Provided data below:
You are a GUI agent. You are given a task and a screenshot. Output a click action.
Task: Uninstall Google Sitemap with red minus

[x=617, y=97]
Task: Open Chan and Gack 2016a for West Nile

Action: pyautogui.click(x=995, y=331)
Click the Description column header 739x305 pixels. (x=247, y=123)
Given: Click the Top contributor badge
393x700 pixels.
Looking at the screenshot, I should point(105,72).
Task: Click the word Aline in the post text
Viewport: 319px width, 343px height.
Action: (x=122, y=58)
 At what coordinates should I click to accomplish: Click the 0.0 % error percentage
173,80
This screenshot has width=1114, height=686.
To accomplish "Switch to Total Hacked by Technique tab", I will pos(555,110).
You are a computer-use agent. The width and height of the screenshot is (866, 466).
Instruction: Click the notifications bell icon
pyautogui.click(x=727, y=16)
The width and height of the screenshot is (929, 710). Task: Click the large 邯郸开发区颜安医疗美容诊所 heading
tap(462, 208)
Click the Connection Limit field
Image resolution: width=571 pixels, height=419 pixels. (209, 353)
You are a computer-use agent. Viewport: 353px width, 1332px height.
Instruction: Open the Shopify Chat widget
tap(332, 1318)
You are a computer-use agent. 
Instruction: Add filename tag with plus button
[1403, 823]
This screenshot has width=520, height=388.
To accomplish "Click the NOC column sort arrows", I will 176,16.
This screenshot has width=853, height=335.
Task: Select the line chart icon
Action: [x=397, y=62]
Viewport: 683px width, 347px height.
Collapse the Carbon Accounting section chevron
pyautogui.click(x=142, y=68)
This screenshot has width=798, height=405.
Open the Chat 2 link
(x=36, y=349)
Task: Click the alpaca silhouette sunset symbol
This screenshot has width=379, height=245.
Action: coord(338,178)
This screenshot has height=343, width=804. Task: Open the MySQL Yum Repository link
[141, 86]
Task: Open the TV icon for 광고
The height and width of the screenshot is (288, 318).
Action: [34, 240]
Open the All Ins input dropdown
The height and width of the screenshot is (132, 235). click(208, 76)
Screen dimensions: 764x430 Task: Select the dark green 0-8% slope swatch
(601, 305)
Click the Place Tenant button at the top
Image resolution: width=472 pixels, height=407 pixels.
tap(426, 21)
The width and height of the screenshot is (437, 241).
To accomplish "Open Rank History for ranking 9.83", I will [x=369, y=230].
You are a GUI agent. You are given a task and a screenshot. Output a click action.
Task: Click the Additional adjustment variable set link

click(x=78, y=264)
End of Provided data.
Exercise brief | What lines of the preceding data include the string "agent"? Pull them out.

Result |
You are a GUI agent. You are given a task and a screenshot. Output a click action.
You are a computer-use agent. The width and height of the screenshot is (866, 466).
You are a computer-use agent. Viewport: 353px width, 1332px height.
You are a computer-use agent. 
You are a GUI agent. You are given a task and a screenshot. Output a click action.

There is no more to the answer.